▶ What the task requires
Carry on the blog post about Little Fockers below, starting right after its last sentence.

--- START OF Passage ---

Singleton + Writer + Book Lover + Moviegoer = Screen Spinster

Welcome to the loneliest blog on the web. I have no words of wisdom to espouse. (why does espouse sound so much like spouse? Is that word trying to rub it into my spinster brain?) Anyway, I don't own a cat. Never will. I don't cook, nor do I sew or knit, but I do spin a yarn (tale) from time to time. I have no domestic talents, I am not a domestic engineer/goddess, nor do I want to be. I'll sometimes post my views on scripts, (mine & yours or theirs) movies, television shows and maybe theatre, along with my own musings usually in the style of a poem. So pull up a rocking chair, sit back as your cherry pie bakes and stay a while if you like.

Thursday, December 30, 2010

LITTLE FOCKERS: Vomit in the face should make me laugh, right?

Why is there a sequel to the sequel of this film 6 years later? I guess with the box office gross over the holidays, it's obvious that people are desperate for the Fockers.

--- END OF Passage ---
--- START OF Supplied data ---

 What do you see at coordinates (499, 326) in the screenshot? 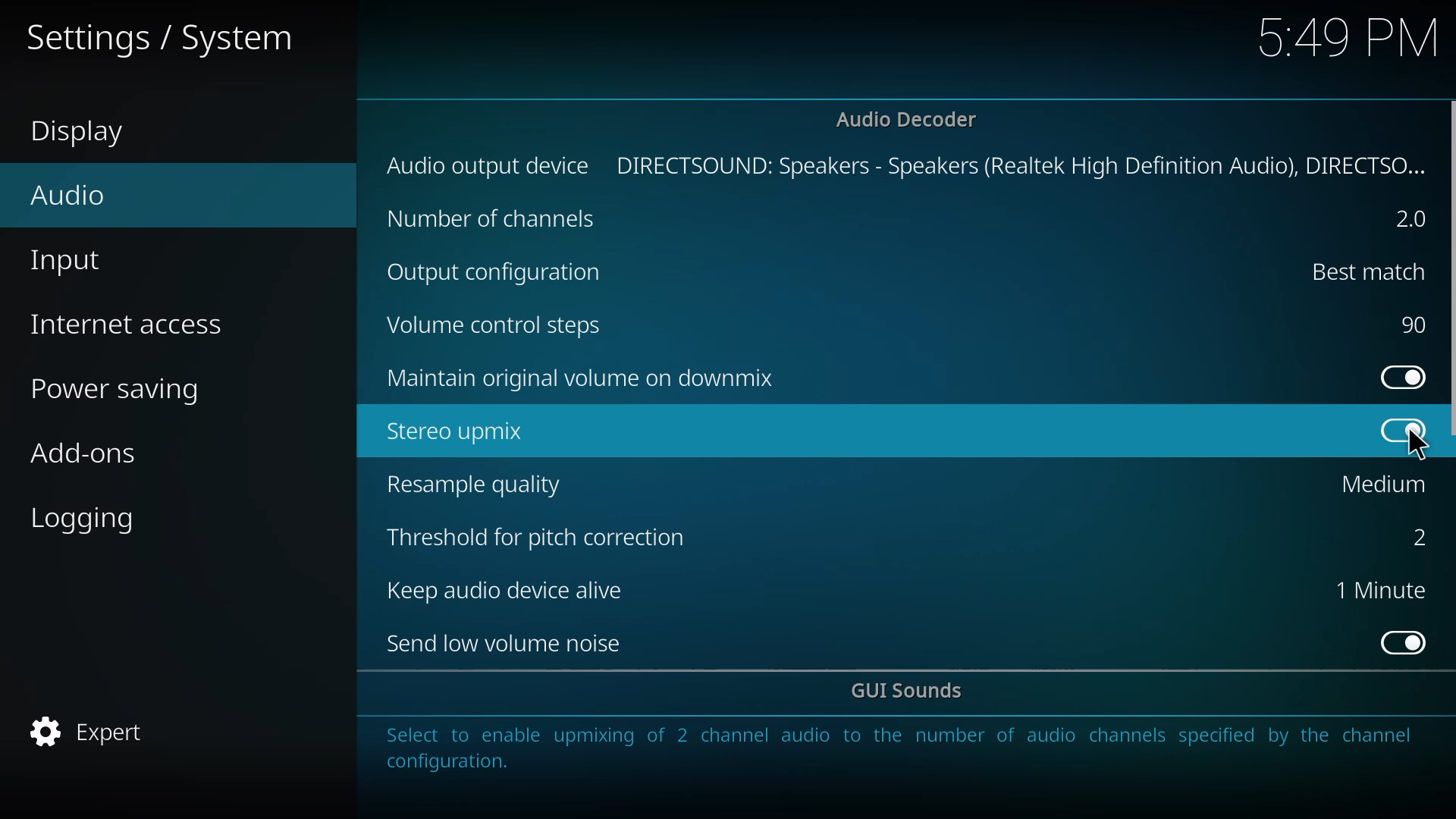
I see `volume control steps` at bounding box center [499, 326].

--- END OF Supplied data ---
--- START OF Supplied data ---

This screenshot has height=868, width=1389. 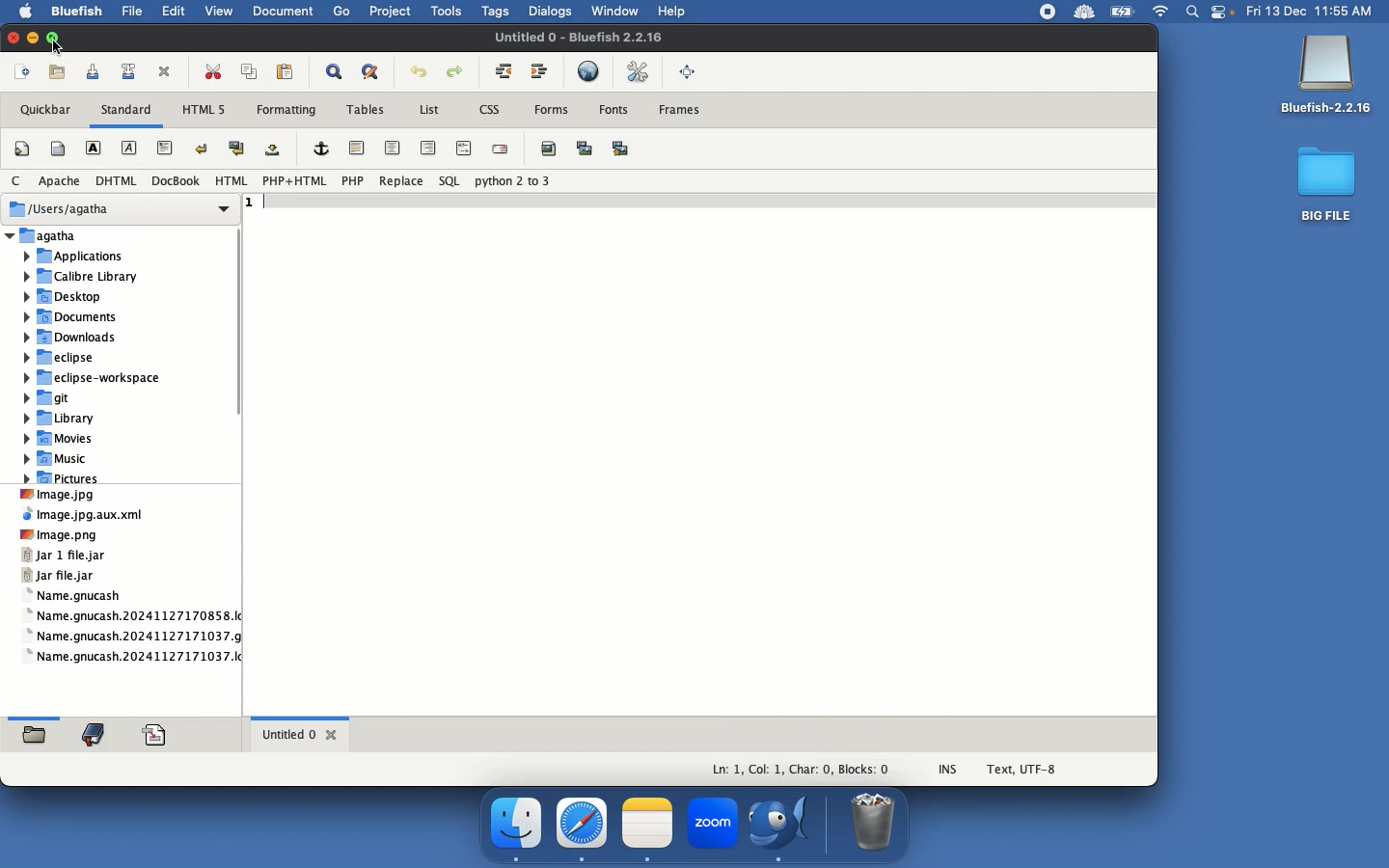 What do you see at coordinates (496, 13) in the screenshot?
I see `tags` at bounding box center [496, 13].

--- END OF Supplied data ---

▶ The output
Throughout the film, I kept thinking, I should be laughing, right? This scene or that line of dialogue is supposed to be funny and make me laugh out loud, but I didn't. The film really doesn't explore anything new and relies on penis jokes a lot. Robert DeNiro's character hasn't changed and it's boring to watch him do the same thing here again. The film isn't as phoned in as The Tourist, but it's still a ridiculous waste of money.

The writing isn't fresh. Owen Wilson's character is a caricature now, far removed from any kind of reality. Where have all the smart comedies gone? Comedies for people of a certain age? Don't get me wrong, I love my slapstick and my fart jokes and pratfalls, but I prefer it partnered with wit.

I could mention the plot, but there isn't much of one. The Fockers are planning a birthday party for their twins. Parents come to visit. Jack thinks Focker is having an affair on his daughter with Jessica Alba's character and so on. Chaos ensues. Wash. Rinse. Repeat.

I do have to say that the thing that stuck with me the most is how out of her element Jessica Alba is. It's obvious that she was only hired for her siren role because she looks good in underwear. Was Jessica Biel not available? (they are interchangeable Jessicas, afterall)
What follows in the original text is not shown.